:: Aim of the exercise ::
The answer is a stretch of the material below, returned exactly: the line containing "Click the Cerebras provider icon", the line containing "Task: Expand the Most relevant sort dropdown", and all lines between.

:: Input for this task ::

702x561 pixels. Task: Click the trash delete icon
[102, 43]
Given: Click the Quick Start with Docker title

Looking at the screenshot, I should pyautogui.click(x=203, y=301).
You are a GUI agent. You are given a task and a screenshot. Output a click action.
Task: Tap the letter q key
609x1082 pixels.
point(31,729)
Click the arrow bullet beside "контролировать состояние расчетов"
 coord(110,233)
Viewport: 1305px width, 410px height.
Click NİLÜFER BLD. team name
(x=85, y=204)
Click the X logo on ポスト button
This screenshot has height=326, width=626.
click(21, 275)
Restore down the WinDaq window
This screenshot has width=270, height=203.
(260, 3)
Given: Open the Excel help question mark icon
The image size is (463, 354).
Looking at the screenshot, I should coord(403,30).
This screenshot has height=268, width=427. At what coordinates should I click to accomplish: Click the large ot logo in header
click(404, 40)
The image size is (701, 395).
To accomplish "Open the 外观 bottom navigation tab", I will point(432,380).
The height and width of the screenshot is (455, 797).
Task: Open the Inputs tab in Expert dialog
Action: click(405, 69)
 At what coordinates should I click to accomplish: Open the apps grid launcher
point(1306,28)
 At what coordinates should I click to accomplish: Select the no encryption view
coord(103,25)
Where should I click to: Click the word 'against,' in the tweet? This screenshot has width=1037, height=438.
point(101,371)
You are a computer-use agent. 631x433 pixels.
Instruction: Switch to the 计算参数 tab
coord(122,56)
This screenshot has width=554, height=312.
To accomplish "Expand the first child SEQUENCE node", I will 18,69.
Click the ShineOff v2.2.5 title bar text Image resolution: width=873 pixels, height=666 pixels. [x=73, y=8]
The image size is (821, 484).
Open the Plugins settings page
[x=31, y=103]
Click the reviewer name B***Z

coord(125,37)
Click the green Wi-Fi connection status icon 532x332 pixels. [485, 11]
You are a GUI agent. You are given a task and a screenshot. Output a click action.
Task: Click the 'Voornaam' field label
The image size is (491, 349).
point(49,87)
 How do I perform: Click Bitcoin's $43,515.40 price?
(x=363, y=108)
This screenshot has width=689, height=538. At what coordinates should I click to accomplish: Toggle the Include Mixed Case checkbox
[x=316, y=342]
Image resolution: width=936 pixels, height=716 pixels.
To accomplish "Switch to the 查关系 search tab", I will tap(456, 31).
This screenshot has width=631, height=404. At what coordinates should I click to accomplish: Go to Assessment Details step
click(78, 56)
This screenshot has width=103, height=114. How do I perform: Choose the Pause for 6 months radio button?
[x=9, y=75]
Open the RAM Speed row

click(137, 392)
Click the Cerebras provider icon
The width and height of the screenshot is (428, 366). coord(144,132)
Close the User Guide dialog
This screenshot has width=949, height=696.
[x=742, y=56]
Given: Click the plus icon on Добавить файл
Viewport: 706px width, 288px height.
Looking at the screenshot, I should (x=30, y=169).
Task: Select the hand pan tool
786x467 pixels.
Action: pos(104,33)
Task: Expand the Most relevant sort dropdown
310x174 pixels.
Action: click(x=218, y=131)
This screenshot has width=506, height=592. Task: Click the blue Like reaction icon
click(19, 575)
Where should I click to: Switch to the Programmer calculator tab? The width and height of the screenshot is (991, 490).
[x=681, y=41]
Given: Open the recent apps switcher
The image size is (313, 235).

:: Solution for this task ::
Click the Cerebras provider icon
The width and height of the screenshot is (428, 366). coord(144,132)
Close the User Guide dialog
This screenshot has width=949, height=696.
[x=742, y=56]
Given: Click the plus icon on Добавить файл
Viewport: 706px width, 288px height.
Looking at the screenshot, I should (x=30, y=169).
Task: Select the hand pan tool
786x467 pixels.
Action: pos(104,33)
Task: Expand the Most relevant sort dropdown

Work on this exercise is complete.